9. the “creativity” argument: this one is absurd; you want me to believe a highly regimented and standardized process that is extremely difficult improves creativity; next you will be trying to say that gravity pulls things up, or that Adolf Hitler was a pacifist.
if you have any that are not subsets of those, tell me so I can knock it down.
I will concede that cursive does have the “advantage” of looking more pompous.
on the other hand, the case against cursive included among other things, the freedom argument (that the default position is you are not required to, but can if you want to), but also the fact that we cannot teach everything to everyone, so the things we mandate everyone learn should be limited to things with clear benefits. additionally, there are hundred of more relevant things that time could be used for. also, for many people (including myself, but others to an even greater degree) cursive is awful, they just cannot write it, and even trying causes significant pain. to people who struggle with long handwriting anyway, cursive is pure torture. It is an open question whether I would rather be water boarded or write cursive, I would have to think hard. and I know of people who have worse experiences with cursive then I did!
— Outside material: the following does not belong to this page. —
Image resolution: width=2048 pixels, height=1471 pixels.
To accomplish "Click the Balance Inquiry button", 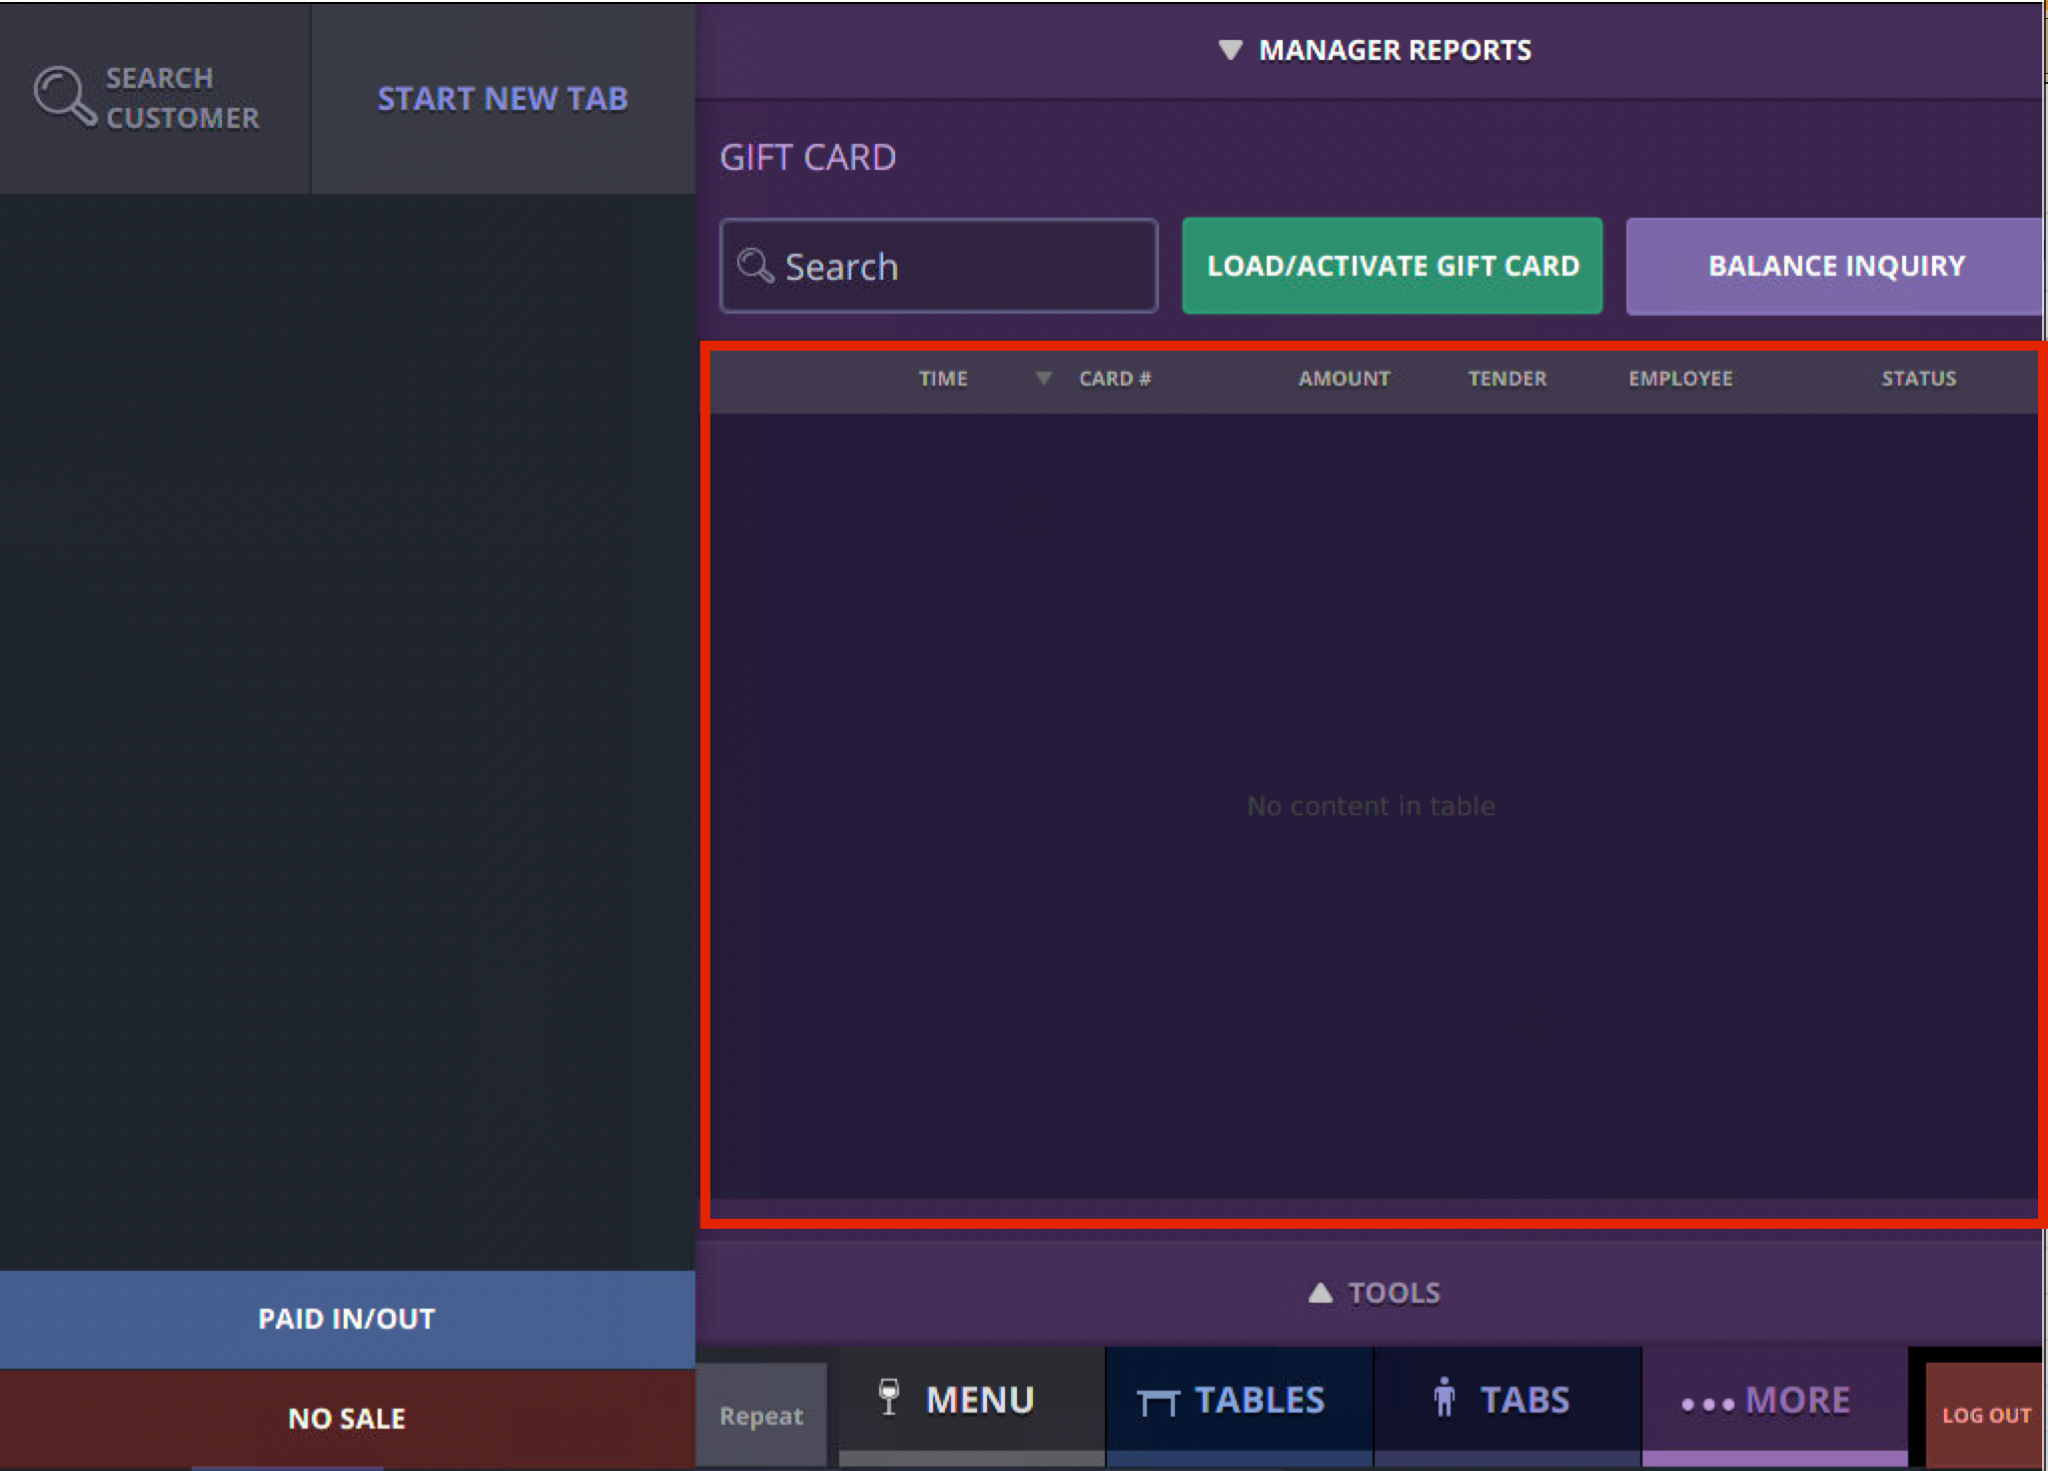I will pyautogui.click(x=1835, y=266).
I would prioritize peoples freedom from serious physical pain over what nostalgic luddites who don’t know what century they live in think looks good, at least when it comes to what people are required to do, even if you think it looks nice, it is grossly selfish not to in that situation. I am not necessarily calling for an end to cursive, I am calling for an end to compulsory cursive.
there are things that are and should be desire dependent, those who want them should have them, but no other people should. to disagree with that is to accept the principle underlying totalitarianism. all the actual facts in the modern era place cursive in that category. Cursive should be TAUGHT AS AN ELECTIVE ONLY. it is no more essential then Latin, and in my subjective opinion, less interesting. I am very confident that a substantial minority would take the elective. the people who are specifically interested, and no one else, should learn cursive. LET CURSIVE SURVIVE AS AN ELECTIVE!!!!!